Source extract -

# TK build #2-awesome redwood!



## mountainjam (Dec 19, 2011)

I just got the gears turning for my 2nd TK instruments guitar. Pretty pumped about this. Currently, the guitar is still in design mode, but I know for sure its going to be a fanned 7, possibly headless, with this sick salvaged ancient redwood top I just received from oregon wild woods. Im steering towards black limba body and neck, snakewood fingerboard, and madrone burl top center strip and control knobs.

And the woods...

Redwood!







Probably getting these woods

Madrone burl (piece on the right)






Snakewood fingerboard


----------



## ElRay (Dec 19, 2011)

What's Todd doing for the headless? Steinbergers behind the bridge:








Ray


----------



## mountainjam (Dec 19, 2011)

ElRay said:


> What's Todd doing for the headless? Steinbergers behind the bridge:
> 
> 
> 
> ...

Tasks -
A – Name each wood species mentioned in the opening post of the TK guitar build thread, along with the part of the guitar it is planned for.
B – Resume the TK guitar build thread from its last line.
The rows that come next are separate material with no connection to the TK guitar build thread.

Data records -
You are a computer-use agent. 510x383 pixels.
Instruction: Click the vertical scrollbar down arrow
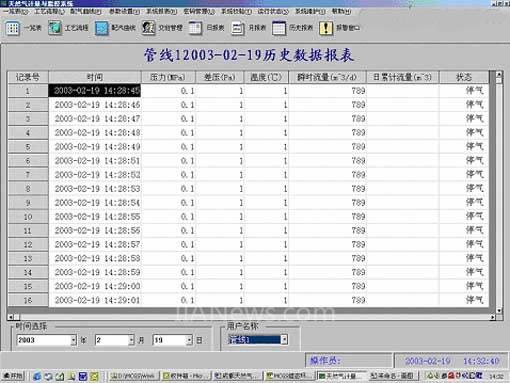(499, 310)
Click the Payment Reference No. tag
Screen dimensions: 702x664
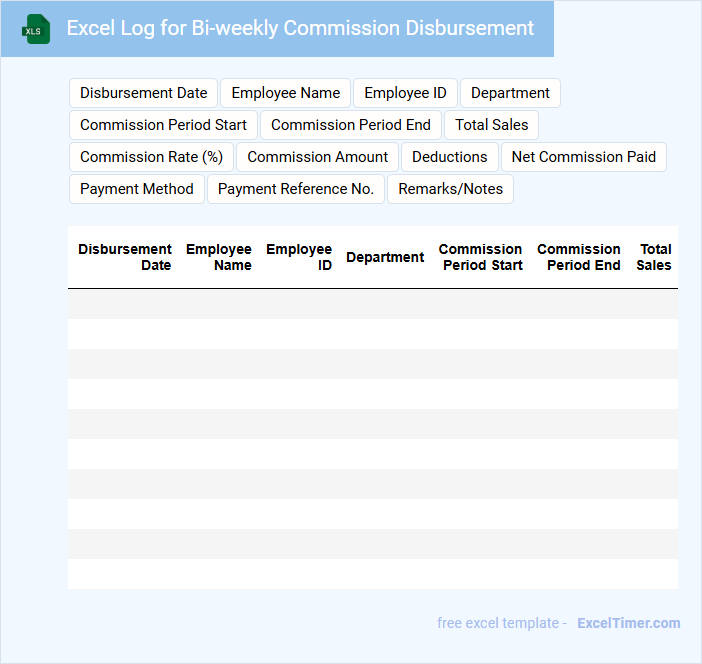[295, 189]
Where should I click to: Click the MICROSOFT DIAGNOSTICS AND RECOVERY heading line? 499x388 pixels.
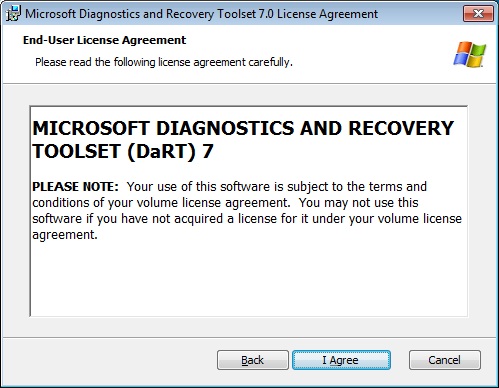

Solved tasks -
A –
- Redwood: top
- Black limba: body and neck
- Snakewood: fingerboard
- Madrone burl: top center strip and control knobs

B –
Im not positive, but I think that guitar is pretty old. Im not sure what he has done on the newer headless he's built, but I'll only go headless if I can acquire the strandberg setup.


----------



## scherzo1928 (Dec 19, 2011)

I almoast bought that beautiful piece of redwood. In the end I ended up choosing the walnut top because that redwood wasn't wide enough for what I had planned. Going to be awesome watching Tod make something out of it.

And yes The Armada, this was the one


----------



## Solodini (Dec 20, 2011)

Bear in mind that strandberg's hardware is on hold for a wee while as he is running out of what he has atm and needs them for builds and his runs are at the awkward amount when they're expensive due to their quantity which isn't enough to start becoming cheaper. Not enough to warrant automatic assembly.


----------



## mountainjam (Dec 20, 2011)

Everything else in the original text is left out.